No te preocupes por mí
, pensé, soportando la humillación de que los movimientos de mi cola se tradujesen en la idea de que no dejaría que Nick volviese a mi vida. Pero con el recuerdo de su cuerpo destrozado y de su voluntad de permanecer en silencio a pesar de las drogas y el dolor, me costaba mucho poder estar enfadada con él.

18.

—Por Dios —susurré, sentándome en la parte trasera de la furgoneta y echando una mirada rápida a mis piernas, horrorizada. Estaban peludas… Pero no era pelo de lobo, sino pelos de los de «hace seis meses que no me he depilado». Completamente asqueada, lancé una mirada a mi axila y la aparté enseguida. Era terrible.

—¿Estás bien, Rachel? —me llegó la voz de Ivy desde la parte delantera de la furgoneta en movimiento, mientras yo me colocaba la camiseta negra de manga larga y me cubría completamente, aunque hubiese una gruesa cortina que me separaba del resto del mundo, que pasaba a mi alrededor a unos incómodos cincuenta kilómetros por hora salpicados de acelerones y frenazos.

—Estoy bien —respondí, acabando de colocarme la camiseta y preguntándome por qué mis uñas, aunque eran de la longitud correcta, habían perdido la capa de laca. Mi melena roja era más larga, y caía más allá de mis hombros, donde acababa antes, desde que Al me lo cortase el invierno pasado. Me temía que el tema de todo el vello adicional se debía un tanto a Ceri: ella era la que había modificado la maldición para que pudiese volver a cambiar, y en las Edades Oscuras no se depilaban.

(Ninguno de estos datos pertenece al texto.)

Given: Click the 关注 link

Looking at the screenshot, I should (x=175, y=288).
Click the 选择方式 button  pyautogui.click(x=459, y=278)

Estaba agradecida de que Jenks, Jax y
Rex
estuviesen en el Corvette de Kisten, detrás de nosotros. Tener que vestirme en la parte trasera de una furgoneta ya era lo bastante complicado para tener que hacerlo con pixies revoloteando alrededor. Ya lo había hecho en una ocasión y no quería tener que repetirlo.

Estremeciéndome al volver a ver el vello rojo de mis piernas, saqué un par de calcetines, aunque deseaba tener uno de esos pijamas de cuerpo entero, pies incluidos. Alcé la cara para no verlo mientras pensaba que aquello cambiaría por completo cuando contase con diez minutos para mí misma en un baño, y con la compañía de un bote de cera. No comprendía por qué Jenks había crecido tan suave como el culito de un bebé. Tal vez los pixies solo tenían pelo en la cabeza.

Me coloqué los pantalones vaqueros, y me puse nerviosa cuando el sonido de la cremallera al cerrarse llenó el silencio de la furgoneta. Con una mueca, aparté a un lado la cortina y me atusé el pelo. Ante mí se alzaba el puente, que ocupaba casi toda mi línea de visión. El tráfico seguía deteniéndose y volviéndose a poner en marcha, sobre todo en aquellos momentos, ya que la carretera de acceso se había visto disminuida a un solo carril debido a las obras. Nick tenía su camión al otro lado de los estrechos, en St. Ignace; allí nos dirigíamos.

—Hola —saludé, mientras me arrodillaba en una zona libre, para poder ver a través del parabrisas—. He vuelto.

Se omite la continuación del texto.